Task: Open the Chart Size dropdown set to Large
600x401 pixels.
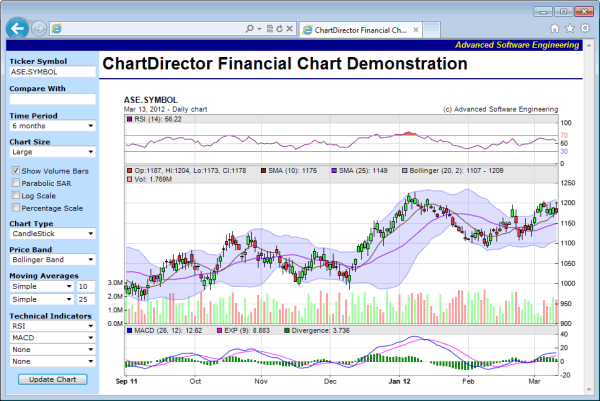Action: point(52,153)
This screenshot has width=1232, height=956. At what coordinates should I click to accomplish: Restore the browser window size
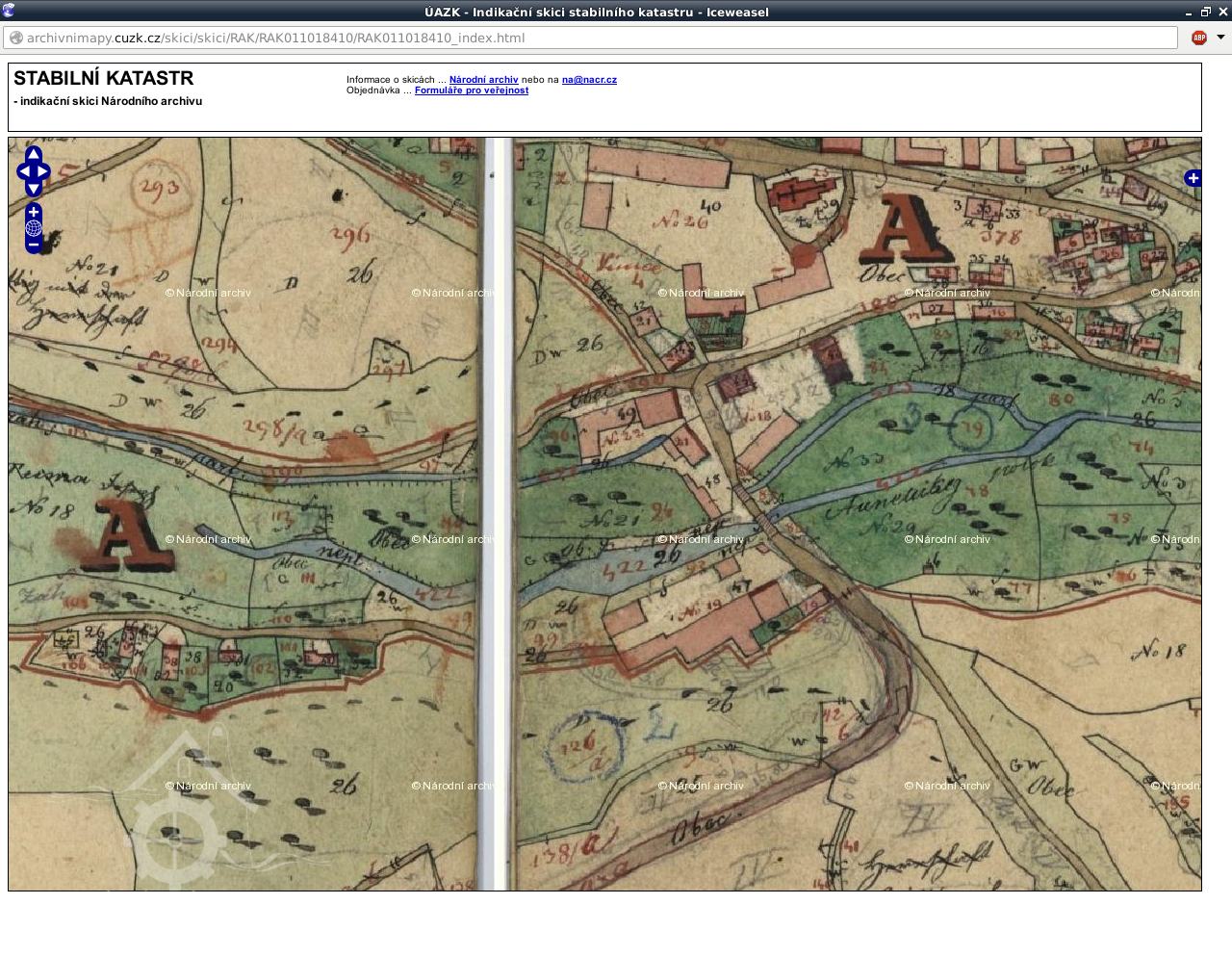[x=1206, y=12]
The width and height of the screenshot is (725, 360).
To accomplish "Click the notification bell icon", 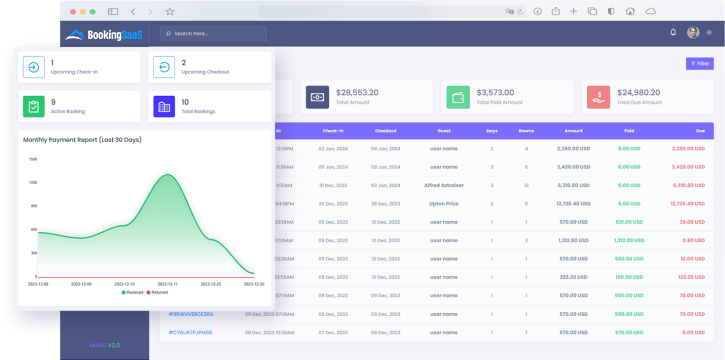I will point(673,32).

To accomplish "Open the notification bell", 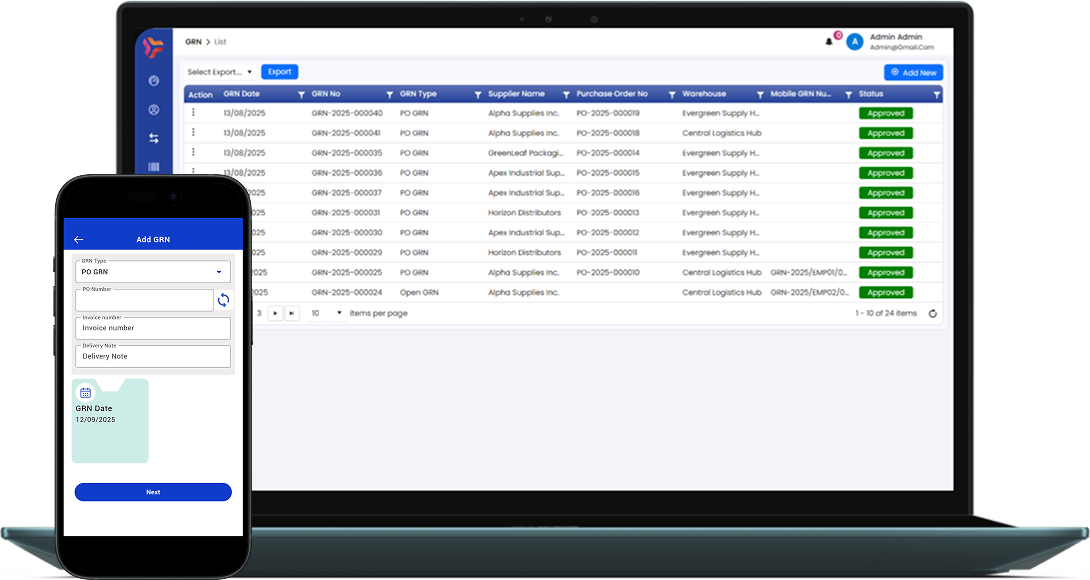I will pyautogui.click(x=829, y=41).
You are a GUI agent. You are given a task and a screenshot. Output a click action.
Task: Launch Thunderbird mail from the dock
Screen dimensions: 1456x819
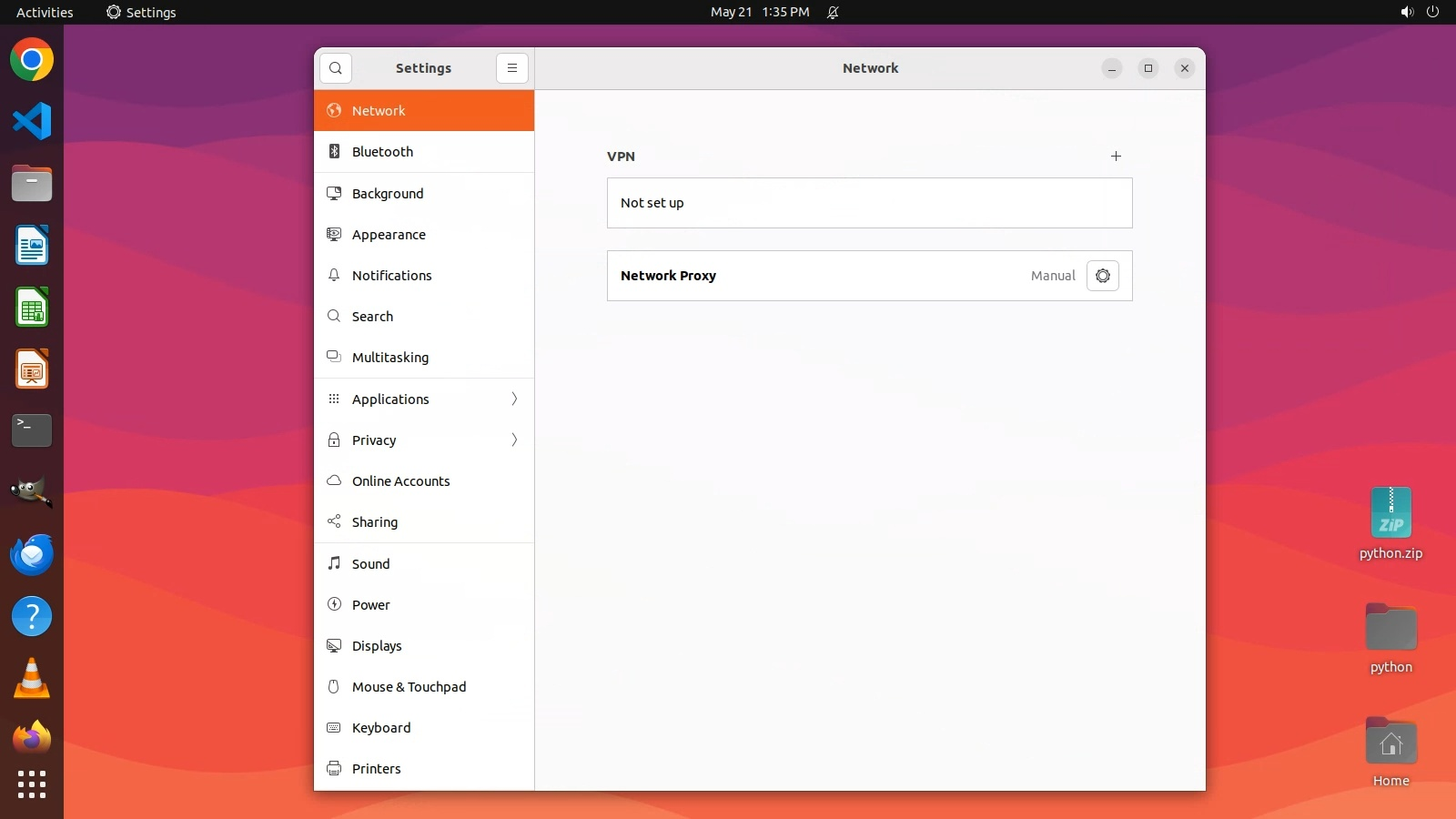32,554
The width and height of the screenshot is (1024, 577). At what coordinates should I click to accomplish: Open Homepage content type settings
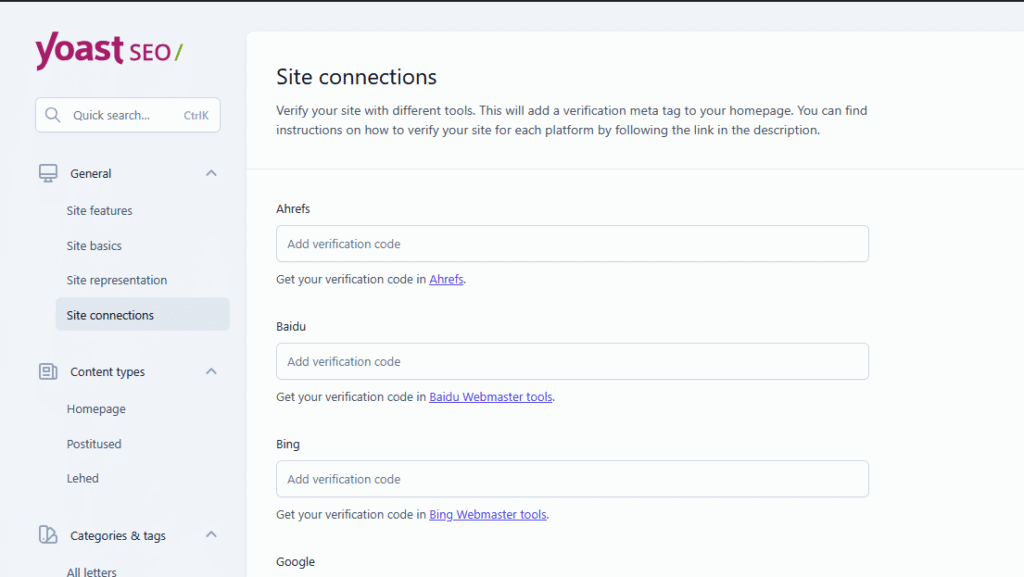click(x=96, y=409)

Your assignment: Write out again, word for word, only the lines from the one with "Screen dimensions: 1456x819" through the last line of the material, and omit each picture.

Result below:
Screen dimensions: 1456x819
32,554
The width and height of the screenshot is (1024, 577). At what coordinates should I click to accomplish: Open Homepage content type settings
click(x=96, y=409)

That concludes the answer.